### Import all the libraries

In [55]:
# Importing the necessary libraries for selenium
from selenium import webdriver
from selenium.webdriver.common.by import By
from selenium.webdriver.support.ui import WebDriverWait
from selenium.webdriver.support import expected_conditions as EC
from selenium.common.exceptions import NoSuchElementException, TimeoutException
# Import SQLAlchemy stuff
from sqlalchemy import create_engine, Column, Integer, String
from sqlalchemy.ext.declarative import declarative_base
from sqlalchemy.orm import sessionmaker
from sqlalchemy import Boolean
# Import the rest of the libraries
import csv
import os
import re

### Necessary functions

In [56]:
# Function to find the first word before any special character in a string
def find_string_before_special(input_string):
    """Function to find the first word before any special character in a string

    Args:
        input_string (string): the features that the current car has on this page

    Returns:
        string: returns the first word before any special character
    """
    special_characters = ['!', '"', '#', '$', '%', '&', "'", '(', ')', '*', '+', ',', '-', '/', ':', ';', '<', '=', '>', '?', '@', '[', '\\', ']', '^', '_', '`', '{', '|', '}', '~']
    for i, char in enumerate(input_string):
        if char in special_characters:
            return input_string[:i].strip()
    return input_string

# Function to check if a car has certain features
def check_car_features(input_list, feature_list):
    """a function to check if a car has certain features and will add a "has_" as a prefix to the input

    Args:
        input_list (list): the features that the current car has on this page
        feature_list (list): list of all the features

    Returns:
        dictionary: return a dictionary with the key as the feature name and the value True or False depending on whether the car has certain features
    """
    feature_dict = {}
    for feature in feature_list:
        key_name = "Has_" + feature.replace(" ", "_")
        feature_dict[key_name] = feature in input_list
    return feature_dict


### Base class for creating the database for sqlalchemy

In [57]:
# Create a model for Car
Base = declarative_base()

class Car(Base):
    __tablename__ = 'cars_db'
    
    Id = Column(Integer, primary_key=True)
    Make = Column(String, nullable=True)
    Model = Column(String, nullable=True)
    Trim = Column(String, nullable=True)
    Variant = Column(String, nullable=True)
    Body_type = Column(String, nullable=True)
    Transmission = Column(String, nullable=True)
    Drivetrain = Column(String, nullable=True)
    Fuel_type = Column(String, nullable=True)
    Year_of_manufacture = Column(Integer, nullable=True)
    Mileage_in_KM = Column(Integer, nullable=True)
    Mileage_analysis = Column(String, nullable=True)
    Condition = Column(String, nullable=True)
    Number_of_seats = Column(Integer, nullable=True)
    Number_of_doors = Column(Integer, nullable=True)
    Colour = Column(String, nullable=True)
    Province = Column(String, nullable=True)
    Price_analysis = Column(String, nullable=True)
    Has_air_conditioning = Column(Boolean)
    Has_cruise_control = Column(Boolean)
    Has_parking_assistant = Column(Boolean)
    Has_navigation_system = Column(Boolean)
    Has_bluetooth = Column(Boolean)
    Has_alloy_wheels = Column(Boolean)
    Has_trailer_hitch = Column(Boolean)
    Has_push_button_start = Column(Boolean)
    Has_sunroof = Column(Boolean)
    Price = Column(Integer, nullable=True)

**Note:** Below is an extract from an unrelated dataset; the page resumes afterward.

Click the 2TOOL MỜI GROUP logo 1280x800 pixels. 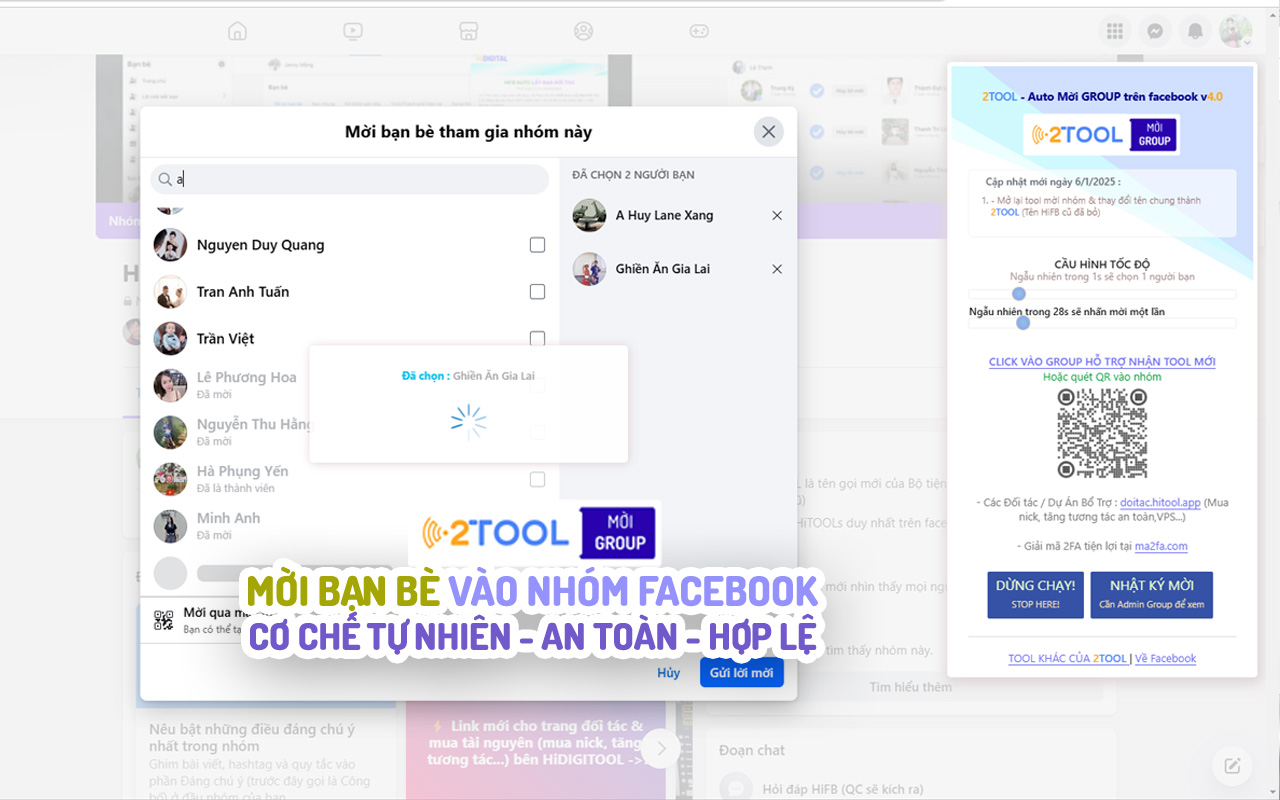pos(1102,134)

  Base = declarative_base()


### Connect to the SQLalchemy database

In [58]:
engine = create_engine('sqlite:///database/car_data.db')
Base.metadata.create_all(engine)

### Creating a new database session

In [59]:
Session = sessionmaker(bind=engine)
session = Session()

### Opening Kijiji auto and click on the Submit button on the home page

In [60]:
# Initialize WebDriver and navigate to the website
driver = webdriver.Chrome()
driver.get("https://www.kijijiautos.ca/")
driver.implicitly_wait(2)

# Click the first result button
buttons = driver.find_elements(By.CSS_SELECTOR, "button[data-testid='quickSearchResultButton'][type='submit']")
buttons[0].click()


### Locate the main div that holds all the cars articles

In [61]:
# Locate the main div containing the articles
main_div = driver.find_element(By.XPATH, '//*[@data-testid="ListItemPage-0"]')

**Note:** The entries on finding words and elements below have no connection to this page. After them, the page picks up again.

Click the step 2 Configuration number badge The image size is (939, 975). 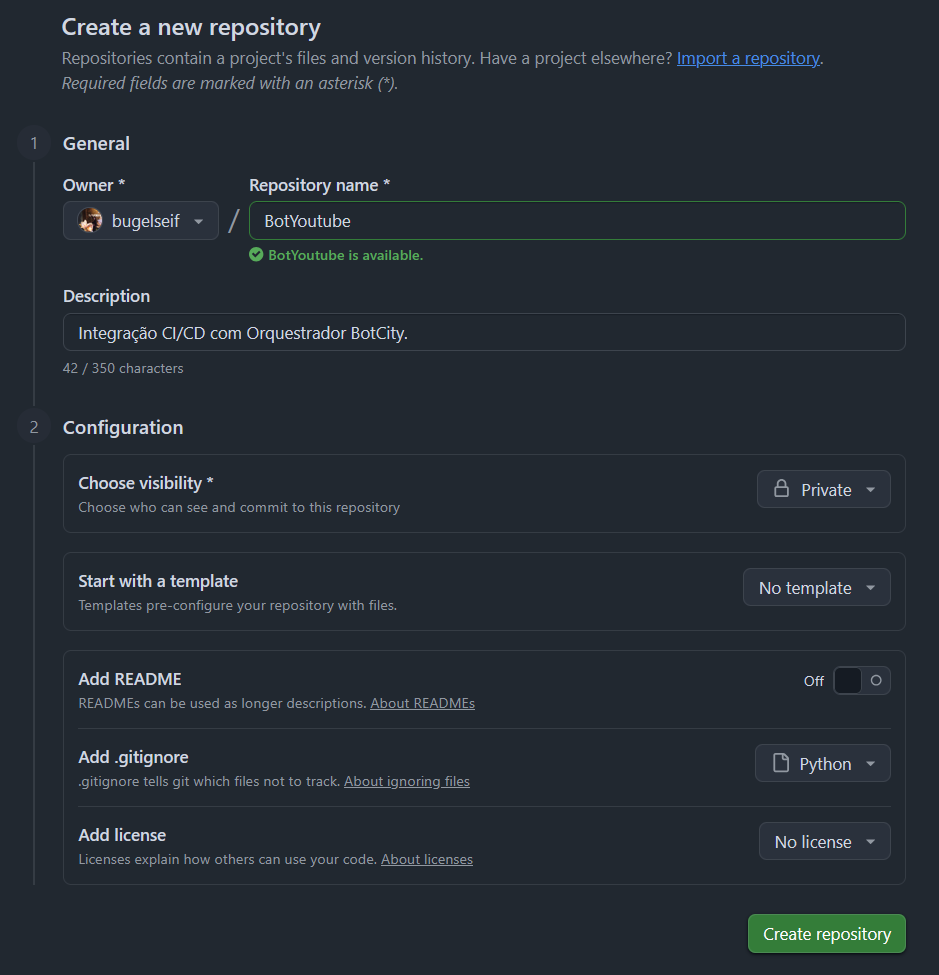tap(34, 428)
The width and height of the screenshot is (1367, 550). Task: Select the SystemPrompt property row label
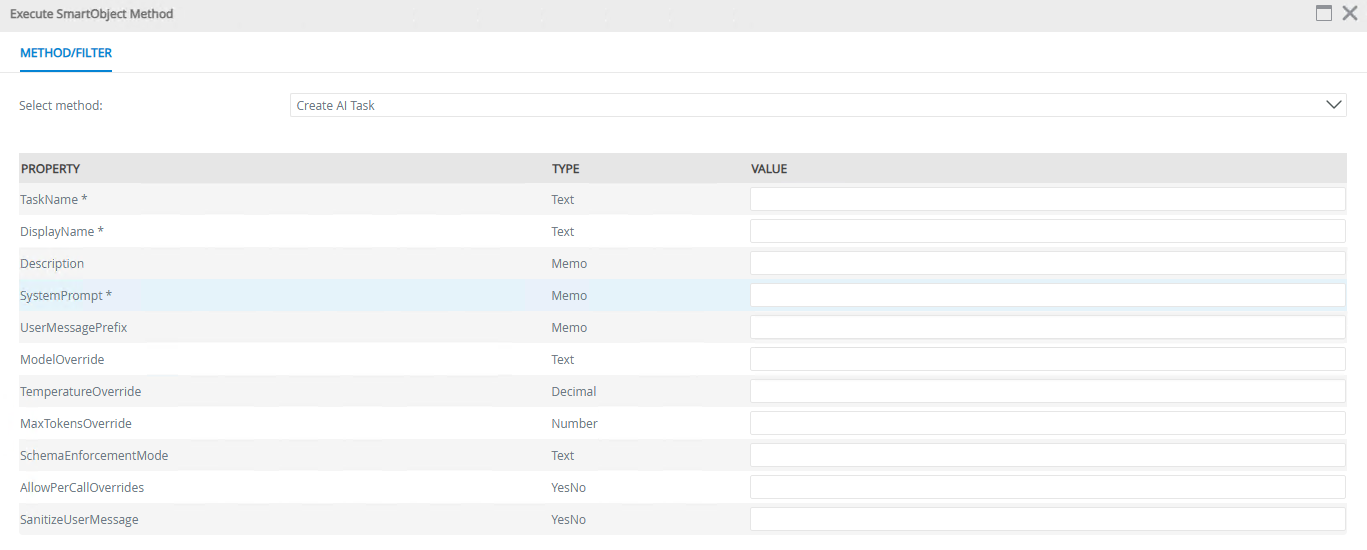coord(66,295)
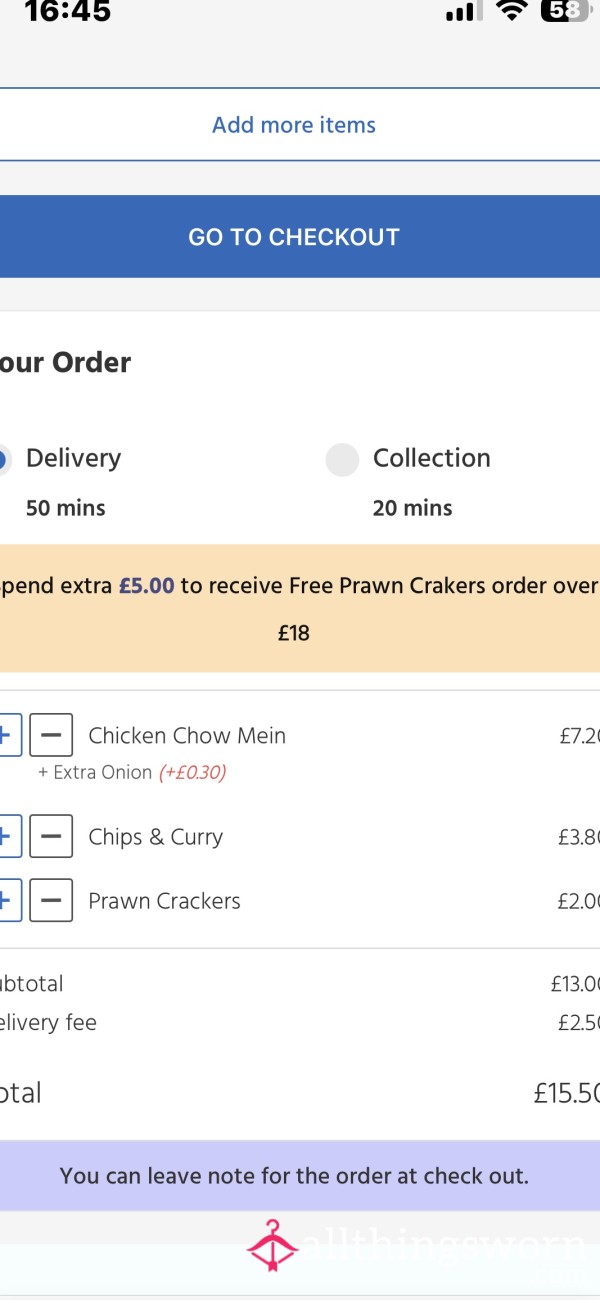600x1300 pixels.
Task: Tap the pink hanger logo watermark
Action: point(272,1245)
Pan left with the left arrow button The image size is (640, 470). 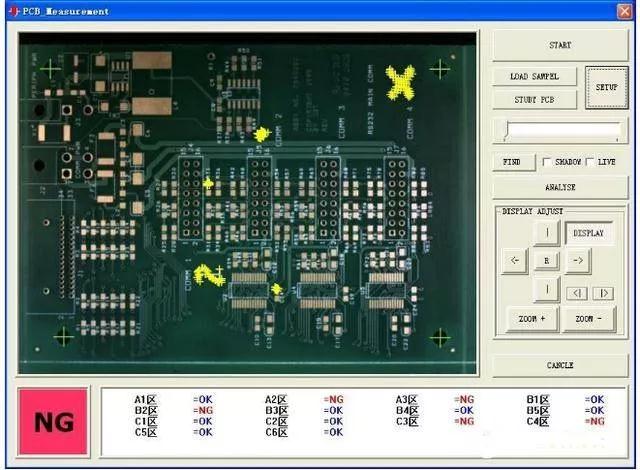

# Initialize article index
article_index = 0

### Collect the car data on the page

In [62]:
# Loop to go through each article
while True:
    articles = main_div.find_elements(By.XPATH, '//*[@data-testid="SearchResultListItem"]')
    if not articles or article_index >= len(articles):
        break
    articles[article_index].click()

    # Do some tasks on the car page (this part is up to you)
    
    try:
        # Find the element using CSS Selector
        address_elements = driver.find_elements(By.CSS_SELECTOR, "div[data-testid='SellerCardTwoColumn'] span")
    except NoSuchElementException:
        print("Address elements not found")
        
    try:
        # Get the text from the second span element
        address = address_elements[1].text
        # Regex pattern to extract the province code
        province_pattern = r',\s([A-Z]{2})\s'
        province = re.search(province_pattern, address).group(1)
        province = province.lower()
    except IndexError:
        province = None
    province_abbreviation = {
        'nl': 'newfoundland and labrador',
        'pe': 'prince edward island',
        'ns': 'nova scotia',
        'nb': 'new brunswick',
        'qc': 'quebec',
        'on': 'ontario',
        'mb': 'manitoba',
        'sk': 'saskatchewan',
        'ab': 'alberta',
        'bc': 'british columbia',
        'yt': 'yukon',
        'nt': 'northwest territories',
        'nu': 'nunavut'
        }
    province = province_abbreviation.get(province, "Unknown Province")

    ### Price ###
    price = None
    try:
        # Find the element using CSS Selector
        price_element = driver.find_element(By.CSS_SELECTOR, "span[data-testid='listing-basic-info-section-price'] span")
        price = price_element.text
    except NoSuchElementException:
        print("Price element not found")
    if price != None:
        price = int(price_element.text[1:].replace(',', ''))
        
    ### Price rating ###
    try:
        price_analysis_element = driver.find_element(By.CSS_SELECTOR, "button[data-testid='priceRatingButton'] span")  
        price_analysis = price_analysis_element.text.lower()
    except NoSuchElementException:
        price_analysis = None
        
    ### Quick fact selector ###
    try:
        quick_fact_elements = driver.find_elements(By.CSS_SELECTOR, "ul[data-testid='quickFact'] span")
    except NoSuchElementException:
        print("Quick fact elements not found")
        
    ### car_condition ###
    try:
        condition = quick_fact_elements[0].text.lower()
        if condition == "-":
            condition = None
    except IndexError:
        condition = None
        

    ### Mileage ###
    try:
        mileage = int(quick_fact_elements[2].text[:-3].replace(',', ''))
        if mileage == "-":
            mileage = None
    except IndexError:
        mileage = None
        
    vehicle_usage_section = driver.find_elements(By.CSS_SELECTOR, "section[data-testid='VehicleUsageSection'] span")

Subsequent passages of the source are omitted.